Task goal:
Within the entries below, find the portion that opens with the line containing "Click the Twitter for iPhone link" and closes with the line containing "Pick the 's (New value)' option". Retype that portion exactly and only.

Data supplied:
━━━━━━━━━━━━━━━━━━━━━━━━━━━━━━

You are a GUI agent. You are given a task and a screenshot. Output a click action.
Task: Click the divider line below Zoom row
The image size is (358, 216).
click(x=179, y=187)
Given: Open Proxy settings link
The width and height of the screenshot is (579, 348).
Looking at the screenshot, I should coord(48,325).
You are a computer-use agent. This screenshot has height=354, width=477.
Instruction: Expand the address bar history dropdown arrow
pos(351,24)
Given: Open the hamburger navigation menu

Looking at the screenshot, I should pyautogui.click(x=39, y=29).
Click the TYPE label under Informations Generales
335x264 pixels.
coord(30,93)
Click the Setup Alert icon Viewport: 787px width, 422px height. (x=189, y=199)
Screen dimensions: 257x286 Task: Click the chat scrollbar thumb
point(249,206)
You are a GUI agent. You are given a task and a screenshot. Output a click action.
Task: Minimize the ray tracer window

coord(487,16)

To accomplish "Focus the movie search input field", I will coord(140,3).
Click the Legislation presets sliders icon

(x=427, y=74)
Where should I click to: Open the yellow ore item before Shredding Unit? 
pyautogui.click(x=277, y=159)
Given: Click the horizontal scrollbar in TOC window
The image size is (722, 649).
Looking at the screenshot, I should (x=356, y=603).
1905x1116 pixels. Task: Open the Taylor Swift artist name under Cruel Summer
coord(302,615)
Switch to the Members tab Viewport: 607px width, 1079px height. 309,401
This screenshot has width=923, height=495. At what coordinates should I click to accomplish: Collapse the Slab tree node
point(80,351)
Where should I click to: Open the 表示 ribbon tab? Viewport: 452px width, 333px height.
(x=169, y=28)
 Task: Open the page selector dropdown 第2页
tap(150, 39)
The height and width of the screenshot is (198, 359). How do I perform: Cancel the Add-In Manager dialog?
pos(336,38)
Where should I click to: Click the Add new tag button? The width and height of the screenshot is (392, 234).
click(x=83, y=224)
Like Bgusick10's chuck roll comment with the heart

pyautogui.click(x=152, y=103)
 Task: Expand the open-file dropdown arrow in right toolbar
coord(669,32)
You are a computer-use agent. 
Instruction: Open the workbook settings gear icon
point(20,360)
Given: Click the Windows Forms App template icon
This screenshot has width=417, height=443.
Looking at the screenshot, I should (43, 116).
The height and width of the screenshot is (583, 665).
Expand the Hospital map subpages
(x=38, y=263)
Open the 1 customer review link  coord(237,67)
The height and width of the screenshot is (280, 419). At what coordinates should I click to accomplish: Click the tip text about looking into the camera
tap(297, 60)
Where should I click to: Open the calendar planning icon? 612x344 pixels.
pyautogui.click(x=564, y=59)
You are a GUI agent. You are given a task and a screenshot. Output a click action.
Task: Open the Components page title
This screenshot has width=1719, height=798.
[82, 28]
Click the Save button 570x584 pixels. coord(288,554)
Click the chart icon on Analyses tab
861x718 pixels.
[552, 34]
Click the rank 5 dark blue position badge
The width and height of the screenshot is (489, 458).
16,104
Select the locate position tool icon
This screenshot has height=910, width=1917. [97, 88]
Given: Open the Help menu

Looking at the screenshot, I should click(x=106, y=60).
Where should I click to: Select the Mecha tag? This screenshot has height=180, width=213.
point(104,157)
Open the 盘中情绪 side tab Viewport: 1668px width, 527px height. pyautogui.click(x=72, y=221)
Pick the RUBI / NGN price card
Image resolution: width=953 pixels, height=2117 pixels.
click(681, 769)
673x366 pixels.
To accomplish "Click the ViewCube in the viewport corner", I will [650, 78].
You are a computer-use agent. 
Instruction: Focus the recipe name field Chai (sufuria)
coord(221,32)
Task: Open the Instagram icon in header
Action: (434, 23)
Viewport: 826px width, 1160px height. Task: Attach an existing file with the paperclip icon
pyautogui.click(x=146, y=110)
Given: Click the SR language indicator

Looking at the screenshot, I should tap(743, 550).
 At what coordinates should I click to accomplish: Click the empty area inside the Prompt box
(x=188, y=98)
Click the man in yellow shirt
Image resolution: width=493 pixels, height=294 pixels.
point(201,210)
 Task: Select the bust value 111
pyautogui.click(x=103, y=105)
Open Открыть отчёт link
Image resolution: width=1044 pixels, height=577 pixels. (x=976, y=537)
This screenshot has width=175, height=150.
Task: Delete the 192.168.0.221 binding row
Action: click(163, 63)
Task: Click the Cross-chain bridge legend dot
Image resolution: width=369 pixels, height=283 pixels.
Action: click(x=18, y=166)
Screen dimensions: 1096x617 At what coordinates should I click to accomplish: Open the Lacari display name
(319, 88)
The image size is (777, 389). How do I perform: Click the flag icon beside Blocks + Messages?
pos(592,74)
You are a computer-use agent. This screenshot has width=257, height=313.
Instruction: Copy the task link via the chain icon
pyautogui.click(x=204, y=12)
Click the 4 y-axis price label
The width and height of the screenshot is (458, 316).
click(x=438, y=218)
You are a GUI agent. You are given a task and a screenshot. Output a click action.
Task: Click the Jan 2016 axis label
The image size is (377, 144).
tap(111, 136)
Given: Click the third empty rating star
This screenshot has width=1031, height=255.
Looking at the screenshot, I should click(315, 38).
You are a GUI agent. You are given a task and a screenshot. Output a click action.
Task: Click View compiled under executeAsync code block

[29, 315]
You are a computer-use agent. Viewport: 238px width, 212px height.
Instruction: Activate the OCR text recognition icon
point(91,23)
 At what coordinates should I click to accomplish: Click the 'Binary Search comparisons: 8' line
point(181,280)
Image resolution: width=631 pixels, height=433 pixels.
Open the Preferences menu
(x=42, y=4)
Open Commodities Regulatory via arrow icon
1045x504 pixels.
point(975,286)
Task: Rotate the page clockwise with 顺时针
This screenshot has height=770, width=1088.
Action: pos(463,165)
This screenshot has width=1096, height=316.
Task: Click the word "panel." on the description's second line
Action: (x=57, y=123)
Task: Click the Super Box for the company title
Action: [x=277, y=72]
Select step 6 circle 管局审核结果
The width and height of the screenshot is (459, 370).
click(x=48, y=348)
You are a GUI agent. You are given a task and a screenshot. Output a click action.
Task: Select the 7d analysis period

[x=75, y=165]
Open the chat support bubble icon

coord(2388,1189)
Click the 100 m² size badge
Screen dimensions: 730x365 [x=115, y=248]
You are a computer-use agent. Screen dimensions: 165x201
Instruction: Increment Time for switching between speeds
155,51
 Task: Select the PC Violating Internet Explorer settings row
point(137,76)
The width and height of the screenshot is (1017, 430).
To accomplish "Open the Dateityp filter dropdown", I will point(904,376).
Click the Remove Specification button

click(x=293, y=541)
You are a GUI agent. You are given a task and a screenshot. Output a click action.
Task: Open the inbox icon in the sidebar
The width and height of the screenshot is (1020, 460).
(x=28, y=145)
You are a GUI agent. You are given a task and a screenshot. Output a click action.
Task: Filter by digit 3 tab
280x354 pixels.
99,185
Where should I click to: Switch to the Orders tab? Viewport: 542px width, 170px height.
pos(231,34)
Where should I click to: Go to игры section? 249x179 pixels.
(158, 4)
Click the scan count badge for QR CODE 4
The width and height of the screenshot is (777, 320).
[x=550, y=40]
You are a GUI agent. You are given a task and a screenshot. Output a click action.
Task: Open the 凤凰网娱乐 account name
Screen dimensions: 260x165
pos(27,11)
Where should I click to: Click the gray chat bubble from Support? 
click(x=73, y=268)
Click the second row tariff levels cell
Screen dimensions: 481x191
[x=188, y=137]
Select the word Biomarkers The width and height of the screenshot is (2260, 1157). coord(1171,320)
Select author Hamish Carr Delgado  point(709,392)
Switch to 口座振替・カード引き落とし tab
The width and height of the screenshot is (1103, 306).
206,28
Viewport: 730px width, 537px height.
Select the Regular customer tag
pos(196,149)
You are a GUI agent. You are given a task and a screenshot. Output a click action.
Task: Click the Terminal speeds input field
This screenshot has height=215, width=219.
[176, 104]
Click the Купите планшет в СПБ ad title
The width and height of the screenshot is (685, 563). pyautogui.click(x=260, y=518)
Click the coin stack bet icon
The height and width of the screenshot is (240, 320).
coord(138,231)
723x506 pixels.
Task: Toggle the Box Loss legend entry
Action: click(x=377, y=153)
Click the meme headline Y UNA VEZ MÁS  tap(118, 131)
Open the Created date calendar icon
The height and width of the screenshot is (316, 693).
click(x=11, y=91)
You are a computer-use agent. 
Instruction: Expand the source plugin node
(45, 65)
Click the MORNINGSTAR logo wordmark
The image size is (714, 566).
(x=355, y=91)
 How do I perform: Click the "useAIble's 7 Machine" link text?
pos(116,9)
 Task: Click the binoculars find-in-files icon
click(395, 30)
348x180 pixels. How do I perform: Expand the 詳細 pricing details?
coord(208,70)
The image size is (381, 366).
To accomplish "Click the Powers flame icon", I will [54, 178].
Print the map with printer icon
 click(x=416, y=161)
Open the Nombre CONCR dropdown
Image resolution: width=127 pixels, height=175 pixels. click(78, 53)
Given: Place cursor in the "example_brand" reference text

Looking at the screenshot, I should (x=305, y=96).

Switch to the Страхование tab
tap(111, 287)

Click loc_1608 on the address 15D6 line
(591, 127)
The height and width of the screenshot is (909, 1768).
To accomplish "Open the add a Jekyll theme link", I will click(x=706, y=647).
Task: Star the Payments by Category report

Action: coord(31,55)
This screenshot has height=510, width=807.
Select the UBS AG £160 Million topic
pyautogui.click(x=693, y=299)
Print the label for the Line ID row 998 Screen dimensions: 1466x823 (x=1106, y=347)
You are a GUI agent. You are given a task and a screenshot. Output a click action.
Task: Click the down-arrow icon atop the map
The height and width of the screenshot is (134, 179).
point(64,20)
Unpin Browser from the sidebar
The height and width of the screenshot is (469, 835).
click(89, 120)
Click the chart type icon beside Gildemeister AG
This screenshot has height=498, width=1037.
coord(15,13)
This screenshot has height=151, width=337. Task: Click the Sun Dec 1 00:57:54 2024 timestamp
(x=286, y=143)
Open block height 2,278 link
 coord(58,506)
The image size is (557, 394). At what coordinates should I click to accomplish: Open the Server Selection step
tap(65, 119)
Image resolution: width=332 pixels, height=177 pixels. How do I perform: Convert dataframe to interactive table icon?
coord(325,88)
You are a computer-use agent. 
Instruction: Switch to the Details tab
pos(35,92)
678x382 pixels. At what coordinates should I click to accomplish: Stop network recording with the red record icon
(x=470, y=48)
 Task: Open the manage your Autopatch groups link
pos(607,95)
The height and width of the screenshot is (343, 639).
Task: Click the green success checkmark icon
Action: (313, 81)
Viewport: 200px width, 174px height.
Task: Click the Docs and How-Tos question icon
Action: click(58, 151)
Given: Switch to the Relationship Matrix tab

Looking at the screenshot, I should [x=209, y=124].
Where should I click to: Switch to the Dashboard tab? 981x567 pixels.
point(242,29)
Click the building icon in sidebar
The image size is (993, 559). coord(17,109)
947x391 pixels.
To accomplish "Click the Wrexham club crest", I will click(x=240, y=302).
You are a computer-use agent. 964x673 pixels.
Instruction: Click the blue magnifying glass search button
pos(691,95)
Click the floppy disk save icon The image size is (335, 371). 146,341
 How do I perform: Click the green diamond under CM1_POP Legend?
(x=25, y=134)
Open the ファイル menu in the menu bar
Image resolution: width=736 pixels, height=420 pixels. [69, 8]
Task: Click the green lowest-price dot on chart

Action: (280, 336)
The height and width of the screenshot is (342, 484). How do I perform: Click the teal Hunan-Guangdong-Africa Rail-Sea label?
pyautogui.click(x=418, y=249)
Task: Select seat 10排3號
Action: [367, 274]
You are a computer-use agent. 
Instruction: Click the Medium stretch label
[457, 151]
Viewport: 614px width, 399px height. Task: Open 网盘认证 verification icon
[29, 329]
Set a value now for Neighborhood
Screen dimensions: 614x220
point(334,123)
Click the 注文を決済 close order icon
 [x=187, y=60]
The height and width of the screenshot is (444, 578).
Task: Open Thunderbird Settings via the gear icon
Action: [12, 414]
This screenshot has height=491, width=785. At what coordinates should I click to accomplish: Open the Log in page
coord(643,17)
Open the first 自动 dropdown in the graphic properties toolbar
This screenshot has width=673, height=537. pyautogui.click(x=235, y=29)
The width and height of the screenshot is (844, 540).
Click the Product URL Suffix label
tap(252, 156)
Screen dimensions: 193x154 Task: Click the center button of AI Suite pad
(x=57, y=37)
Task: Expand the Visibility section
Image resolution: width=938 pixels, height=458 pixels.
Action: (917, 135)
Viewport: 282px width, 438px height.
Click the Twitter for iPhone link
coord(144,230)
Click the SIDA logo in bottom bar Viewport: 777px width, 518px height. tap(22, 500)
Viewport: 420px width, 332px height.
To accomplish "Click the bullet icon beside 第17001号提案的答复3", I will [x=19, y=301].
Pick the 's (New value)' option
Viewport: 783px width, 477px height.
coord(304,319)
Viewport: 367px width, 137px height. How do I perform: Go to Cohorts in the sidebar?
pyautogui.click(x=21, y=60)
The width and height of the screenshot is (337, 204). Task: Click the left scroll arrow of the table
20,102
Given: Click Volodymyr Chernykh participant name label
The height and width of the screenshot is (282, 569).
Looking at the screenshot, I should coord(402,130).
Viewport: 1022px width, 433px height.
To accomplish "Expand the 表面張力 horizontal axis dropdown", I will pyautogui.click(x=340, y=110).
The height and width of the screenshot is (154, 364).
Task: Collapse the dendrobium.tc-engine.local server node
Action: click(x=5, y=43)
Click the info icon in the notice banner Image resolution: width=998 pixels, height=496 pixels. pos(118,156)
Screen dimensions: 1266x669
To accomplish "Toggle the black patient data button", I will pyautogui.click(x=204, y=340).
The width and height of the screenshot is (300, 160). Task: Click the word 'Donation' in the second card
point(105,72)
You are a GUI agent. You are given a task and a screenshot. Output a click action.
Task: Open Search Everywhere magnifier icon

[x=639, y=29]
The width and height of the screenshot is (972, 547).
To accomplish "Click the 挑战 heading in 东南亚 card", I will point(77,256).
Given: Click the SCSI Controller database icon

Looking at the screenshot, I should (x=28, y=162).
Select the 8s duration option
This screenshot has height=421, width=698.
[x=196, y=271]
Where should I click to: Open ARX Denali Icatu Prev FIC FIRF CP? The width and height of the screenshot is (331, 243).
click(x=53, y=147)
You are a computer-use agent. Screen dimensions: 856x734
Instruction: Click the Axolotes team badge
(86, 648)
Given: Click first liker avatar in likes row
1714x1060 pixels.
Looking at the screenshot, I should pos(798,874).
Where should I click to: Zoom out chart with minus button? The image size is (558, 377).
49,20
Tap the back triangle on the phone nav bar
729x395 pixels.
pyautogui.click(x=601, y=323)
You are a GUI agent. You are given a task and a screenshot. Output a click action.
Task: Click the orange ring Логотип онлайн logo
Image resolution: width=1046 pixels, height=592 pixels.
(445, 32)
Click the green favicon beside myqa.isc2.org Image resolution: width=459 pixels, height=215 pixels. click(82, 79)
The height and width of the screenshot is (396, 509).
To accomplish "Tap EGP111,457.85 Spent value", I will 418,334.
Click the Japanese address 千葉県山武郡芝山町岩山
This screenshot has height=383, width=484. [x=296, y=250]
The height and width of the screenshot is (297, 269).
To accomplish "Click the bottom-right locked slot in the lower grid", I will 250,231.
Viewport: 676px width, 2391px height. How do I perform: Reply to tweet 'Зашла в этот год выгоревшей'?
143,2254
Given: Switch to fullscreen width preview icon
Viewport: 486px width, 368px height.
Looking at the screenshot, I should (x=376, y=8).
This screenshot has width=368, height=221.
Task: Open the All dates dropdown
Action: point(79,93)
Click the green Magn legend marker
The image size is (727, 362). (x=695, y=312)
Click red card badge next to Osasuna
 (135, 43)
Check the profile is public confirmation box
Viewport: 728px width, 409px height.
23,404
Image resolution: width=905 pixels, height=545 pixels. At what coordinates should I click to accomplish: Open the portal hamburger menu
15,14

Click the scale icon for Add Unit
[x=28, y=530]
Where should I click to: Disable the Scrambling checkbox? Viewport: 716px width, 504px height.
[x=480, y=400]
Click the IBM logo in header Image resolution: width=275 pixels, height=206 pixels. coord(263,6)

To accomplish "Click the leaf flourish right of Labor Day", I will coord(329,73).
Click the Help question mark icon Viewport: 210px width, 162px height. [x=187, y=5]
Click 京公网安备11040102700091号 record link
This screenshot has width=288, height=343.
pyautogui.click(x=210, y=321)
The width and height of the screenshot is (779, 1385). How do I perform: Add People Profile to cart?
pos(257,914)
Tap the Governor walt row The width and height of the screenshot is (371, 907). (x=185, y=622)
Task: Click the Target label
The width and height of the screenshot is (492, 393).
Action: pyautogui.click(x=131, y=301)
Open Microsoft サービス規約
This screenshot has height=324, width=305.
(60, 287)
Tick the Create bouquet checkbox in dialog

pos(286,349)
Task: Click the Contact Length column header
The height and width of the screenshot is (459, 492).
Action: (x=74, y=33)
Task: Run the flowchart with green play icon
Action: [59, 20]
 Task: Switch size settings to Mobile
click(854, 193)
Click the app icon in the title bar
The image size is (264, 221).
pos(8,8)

━━━━━━━━━━━━━━━━━━━━━━━━━━━━━━

Exercise response:
Click the Twitter for iPhone link
coord(144,230)
Click the SIDA logo in bottom bar Viewport: 777px width, 518px height. tap(22, 500)
Viewport: 420px width, 332px height.
To accomplish "Click the bullet icon beside 第17001号提案的答复3", I will [x=19, y=301].
Pick the 's (New value)' option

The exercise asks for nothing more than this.